EXERCICES À RÉALISER:
A. Selon le texte sur les stocks d'armement, pourquoi la forte baisse des commandes publiques à la fin de la Guerre froide ne posait-elle pas de problème à ce moment-là ? Répondez en une à trois phrases.
B. Poursuivez, s'il vous plaît, le texte sur les stocks d'armement à partir de sa dernière phrase.

La guerre en Ukraine a mis en exergue l’importance stratégique des stocks d’armement, dont se sont dépossédés non seulement la France mais aussi l’ensemble des pays d’Europe occidentale. Quelle politique de stock la France pourrait-elle désormais déployer ?

Dans une perspective historique, nous n’avons jamais eu de stocks aussi importants que durant la Guerre froide. Ces stocks répondaient alors à une nécessité, celle d’un conflit massif et conventionnel qui pouvait se déclencher très rapidement, c’est-à-dire en moins de 24 heures.

L’augmentation des stocks d’armement est toujours corrélée à une crise, à une menace. Cependant, il s’agit trop souvent d’une politique réactive, c’est-à-dire en retard par rapport à une évolution plus rapide de la menace car construire des forces armées ou les équiper prend du temps : l’anticipation est donc essentielle.

S’armer est une chose, mais les stocks ne sont pas une fin en soi non plus. Ils vieillissent, entraînent des coûts de stockage tout en devenant obsolètes au bout de quelques années. Ils deviennent alors, pour l’armée qui les déploie, potentiellement dangereux – pour leur risque d’explosion pour les missiles – et coûteux. Par exemple, les missiles sol-air Strela de l’ex-RDA, donnés par l’Allemagne à l’Ukraine au début de la guerre, allaient être détruits car ils étaient obsolètes donc dangereux.

À la fin de la Guerre froide, détenir des stocks gigantesques n’avait plus aucun sens. Les pays occidentaux ont alors divisé par 10, par 20 sur une décennie leurs commandes publiques. Cette baisse drastique ne posait pas de problèmes alors, car on pouvait vivre sur les stocks de la Guerre froide. Cependant, au bout de trois décennies, ces stocks se sont épuisés et, comme les États achetaient moins, nous sommes arrivés à un étiage très bas. Cette nouvelle politique de stocks faisait sens dans une conflictualité diffuse c’est-à-dire parfois intense, comme elle le fut au Mali, mais limitée géographiquement et ponctuelle avec des adversaires ayant des moyens limités. Nous étions alors dans le registre de l’accrochage plutôt que dans un engagement militaire répondant à la définition clausewitzienne de la guerre entre États.

Le déclenchement de la guerre en Ukraine a bouleversé la perception du niveau de stocks approprié dans la mesure où elle a remis au premier plan le besoin de répondre à un conflit de haute intensité. Ce conflit a révélé qu’on avait perdu le sens clausewitzien de la guerre entre puissances militaires avec un front sur la durée s’étalant sur 650km, des pertes humaines massives et une utilisation très importante d’équipements et de munitions, avec 5 à 10 000 obus qui peuvent être tirés chaque jour.

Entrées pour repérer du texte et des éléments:
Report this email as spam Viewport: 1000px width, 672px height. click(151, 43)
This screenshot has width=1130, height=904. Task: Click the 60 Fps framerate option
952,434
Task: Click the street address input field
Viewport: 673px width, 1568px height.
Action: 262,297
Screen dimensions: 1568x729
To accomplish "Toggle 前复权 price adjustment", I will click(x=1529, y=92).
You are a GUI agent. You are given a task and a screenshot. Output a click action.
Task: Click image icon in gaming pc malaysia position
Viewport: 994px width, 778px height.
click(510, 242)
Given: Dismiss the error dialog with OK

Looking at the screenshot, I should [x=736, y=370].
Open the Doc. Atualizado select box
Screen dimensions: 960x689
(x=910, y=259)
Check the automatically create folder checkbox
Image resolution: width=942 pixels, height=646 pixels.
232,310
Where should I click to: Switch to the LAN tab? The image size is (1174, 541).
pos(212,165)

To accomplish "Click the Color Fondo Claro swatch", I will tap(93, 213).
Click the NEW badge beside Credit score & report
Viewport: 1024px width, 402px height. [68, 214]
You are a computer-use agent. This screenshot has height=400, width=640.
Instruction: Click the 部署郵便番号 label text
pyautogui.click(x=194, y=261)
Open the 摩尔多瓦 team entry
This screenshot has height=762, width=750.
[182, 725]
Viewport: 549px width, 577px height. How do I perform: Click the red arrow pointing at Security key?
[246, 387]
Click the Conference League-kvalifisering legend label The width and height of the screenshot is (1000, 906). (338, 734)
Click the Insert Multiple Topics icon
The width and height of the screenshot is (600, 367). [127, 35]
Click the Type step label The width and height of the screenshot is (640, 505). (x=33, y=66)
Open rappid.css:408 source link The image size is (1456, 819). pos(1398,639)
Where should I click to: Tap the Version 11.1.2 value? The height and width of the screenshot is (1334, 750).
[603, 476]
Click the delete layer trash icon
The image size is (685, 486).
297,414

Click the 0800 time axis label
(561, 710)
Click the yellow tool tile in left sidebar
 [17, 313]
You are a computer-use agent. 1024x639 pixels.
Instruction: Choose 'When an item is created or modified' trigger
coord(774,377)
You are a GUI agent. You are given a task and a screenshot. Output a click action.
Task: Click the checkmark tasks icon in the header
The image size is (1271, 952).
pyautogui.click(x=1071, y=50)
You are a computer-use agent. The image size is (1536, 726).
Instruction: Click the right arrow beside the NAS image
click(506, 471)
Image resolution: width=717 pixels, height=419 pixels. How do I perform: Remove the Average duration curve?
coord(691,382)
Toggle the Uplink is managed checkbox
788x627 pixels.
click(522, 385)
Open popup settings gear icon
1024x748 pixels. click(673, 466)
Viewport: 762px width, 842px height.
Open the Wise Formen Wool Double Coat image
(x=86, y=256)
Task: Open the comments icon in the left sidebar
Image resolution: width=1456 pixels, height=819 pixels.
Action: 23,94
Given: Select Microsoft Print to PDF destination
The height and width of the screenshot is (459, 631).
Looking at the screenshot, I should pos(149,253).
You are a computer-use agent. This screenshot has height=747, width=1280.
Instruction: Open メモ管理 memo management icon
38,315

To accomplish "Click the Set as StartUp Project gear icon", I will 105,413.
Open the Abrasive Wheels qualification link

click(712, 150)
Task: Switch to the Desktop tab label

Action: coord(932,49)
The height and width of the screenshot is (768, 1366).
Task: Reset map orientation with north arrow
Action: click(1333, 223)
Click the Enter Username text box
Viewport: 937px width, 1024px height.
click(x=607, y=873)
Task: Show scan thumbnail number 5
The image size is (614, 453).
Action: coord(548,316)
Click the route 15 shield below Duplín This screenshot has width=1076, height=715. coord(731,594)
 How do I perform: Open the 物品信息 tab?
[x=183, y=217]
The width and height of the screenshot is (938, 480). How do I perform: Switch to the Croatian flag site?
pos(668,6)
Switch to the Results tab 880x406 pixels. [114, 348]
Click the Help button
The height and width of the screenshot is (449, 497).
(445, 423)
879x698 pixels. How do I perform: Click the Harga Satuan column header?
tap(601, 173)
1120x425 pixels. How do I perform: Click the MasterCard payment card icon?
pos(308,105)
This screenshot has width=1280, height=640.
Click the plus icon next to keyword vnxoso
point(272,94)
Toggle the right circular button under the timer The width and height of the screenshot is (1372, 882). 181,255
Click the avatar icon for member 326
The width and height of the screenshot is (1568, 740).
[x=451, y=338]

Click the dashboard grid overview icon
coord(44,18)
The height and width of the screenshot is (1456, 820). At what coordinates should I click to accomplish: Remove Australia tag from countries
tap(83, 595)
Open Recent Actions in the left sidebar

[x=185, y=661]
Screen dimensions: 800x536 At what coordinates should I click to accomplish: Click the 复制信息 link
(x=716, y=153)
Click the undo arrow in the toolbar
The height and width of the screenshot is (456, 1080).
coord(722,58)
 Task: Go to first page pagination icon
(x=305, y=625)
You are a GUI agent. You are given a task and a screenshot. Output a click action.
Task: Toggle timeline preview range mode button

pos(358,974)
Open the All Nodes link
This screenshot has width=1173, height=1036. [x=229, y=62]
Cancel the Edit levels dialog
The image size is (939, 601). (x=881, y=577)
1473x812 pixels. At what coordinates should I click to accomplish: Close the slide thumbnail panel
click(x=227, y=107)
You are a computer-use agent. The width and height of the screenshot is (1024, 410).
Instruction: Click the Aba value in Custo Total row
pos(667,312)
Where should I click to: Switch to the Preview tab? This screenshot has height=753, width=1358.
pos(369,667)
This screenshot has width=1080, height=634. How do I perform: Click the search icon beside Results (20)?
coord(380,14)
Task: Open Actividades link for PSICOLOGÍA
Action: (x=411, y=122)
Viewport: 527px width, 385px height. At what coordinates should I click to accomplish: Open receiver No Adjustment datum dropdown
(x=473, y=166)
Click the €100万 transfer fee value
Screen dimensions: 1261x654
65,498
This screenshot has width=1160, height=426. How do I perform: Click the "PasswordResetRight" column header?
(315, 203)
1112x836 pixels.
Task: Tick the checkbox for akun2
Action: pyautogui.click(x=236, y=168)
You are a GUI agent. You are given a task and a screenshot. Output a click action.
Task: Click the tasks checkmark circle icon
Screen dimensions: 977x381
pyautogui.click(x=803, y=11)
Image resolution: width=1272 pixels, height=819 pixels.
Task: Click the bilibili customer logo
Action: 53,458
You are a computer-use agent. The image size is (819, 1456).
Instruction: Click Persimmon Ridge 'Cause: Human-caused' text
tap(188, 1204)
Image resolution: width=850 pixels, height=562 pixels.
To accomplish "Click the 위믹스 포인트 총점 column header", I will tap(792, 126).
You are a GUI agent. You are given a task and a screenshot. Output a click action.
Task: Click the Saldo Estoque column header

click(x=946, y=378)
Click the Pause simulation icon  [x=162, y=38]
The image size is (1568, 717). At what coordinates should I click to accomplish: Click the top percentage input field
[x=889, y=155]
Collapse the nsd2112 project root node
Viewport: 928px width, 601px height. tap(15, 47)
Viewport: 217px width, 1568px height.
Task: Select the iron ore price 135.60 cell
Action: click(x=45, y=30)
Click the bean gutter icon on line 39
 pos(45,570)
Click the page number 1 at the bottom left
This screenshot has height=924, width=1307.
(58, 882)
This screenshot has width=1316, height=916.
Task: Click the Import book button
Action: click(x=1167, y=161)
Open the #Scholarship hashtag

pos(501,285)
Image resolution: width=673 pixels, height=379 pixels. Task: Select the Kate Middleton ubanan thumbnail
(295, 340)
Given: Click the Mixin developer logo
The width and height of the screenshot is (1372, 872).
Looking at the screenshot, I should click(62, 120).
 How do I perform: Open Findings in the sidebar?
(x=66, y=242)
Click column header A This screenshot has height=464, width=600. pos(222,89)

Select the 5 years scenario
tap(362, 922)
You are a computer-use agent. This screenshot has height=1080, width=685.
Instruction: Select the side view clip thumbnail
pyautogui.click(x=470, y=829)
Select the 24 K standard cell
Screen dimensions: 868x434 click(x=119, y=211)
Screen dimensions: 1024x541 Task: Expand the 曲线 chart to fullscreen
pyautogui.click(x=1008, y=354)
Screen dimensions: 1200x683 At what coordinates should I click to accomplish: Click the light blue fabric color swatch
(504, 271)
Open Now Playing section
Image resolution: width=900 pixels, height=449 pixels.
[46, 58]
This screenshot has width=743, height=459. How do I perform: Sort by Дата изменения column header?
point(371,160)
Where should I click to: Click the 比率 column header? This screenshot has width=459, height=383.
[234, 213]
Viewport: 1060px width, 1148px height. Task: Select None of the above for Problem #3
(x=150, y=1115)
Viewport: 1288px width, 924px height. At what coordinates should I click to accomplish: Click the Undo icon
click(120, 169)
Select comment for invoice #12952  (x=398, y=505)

LISTE DES RÉPONSES:
A. Cette baisse ne posait pas de problème parce qu'on pouvait alors vivre sur les stocks accumulés pendant la Guerre froide. Ce n'est qu'au bout de trois décennies, ces stocks épuisés et les États achetant moins, que le niveau est devenu très bas.

B.
Dans ce nouveau cadre, nous nous sommes rendu compte que nos stocks ne sont plus adaptés. Mais le temps de réaction pour revenir à un niveau bien plus élevé de production est long. Les États-Unis ont également rencontré le même problème à leur échelle. Même si leurs stocks sont pharaoniques, ils se sont vite retrouvés à court de missiles Javelin (antitank) et Stinger (air-sol) en raison des livraisons à l’Ukraine. Ils se sont rendus compte que les stocks restant étaient insuffisants pour répondre à leurs propres besoins. Ainsi le bon niveau de stocks est une notion relative correspondant à la taille de l’armée et à son niveau envisageable de consommation.

 

Le passage en « économie de guerre ne résoud-il pas ce besoin d’accroissement des stocks face à une situation internationale tendue ?

Pour reconstituer des stocks, nous avons dû réapprendre à travailler différemment : changer d’échelle et de cadence dans la production prend du temps. La France a donc repensé la manière de travailler mais également la politique de commandes. Car si l’industrie a les capacités de s’adapter, ces changements d’échelle demandent des moyens pour financer les nouveaux moyens de production.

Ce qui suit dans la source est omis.